=== Section Start ===

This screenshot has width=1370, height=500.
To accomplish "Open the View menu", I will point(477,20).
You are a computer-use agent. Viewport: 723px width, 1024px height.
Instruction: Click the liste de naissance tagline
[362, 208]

=== Section End ===

> ACTION ITEM: All of the lines above must be returned exactly as they stand.

> ANSWER TO THIS PROBLEM:
This screenshot has width=1370, height=500.
To accomplish "Open the View menu", I will point(477,20).
You are a computer-use agent. Viewport: 723px width, 1024px height.
Instruction: Click the liste de naissance tagline
[362, 208]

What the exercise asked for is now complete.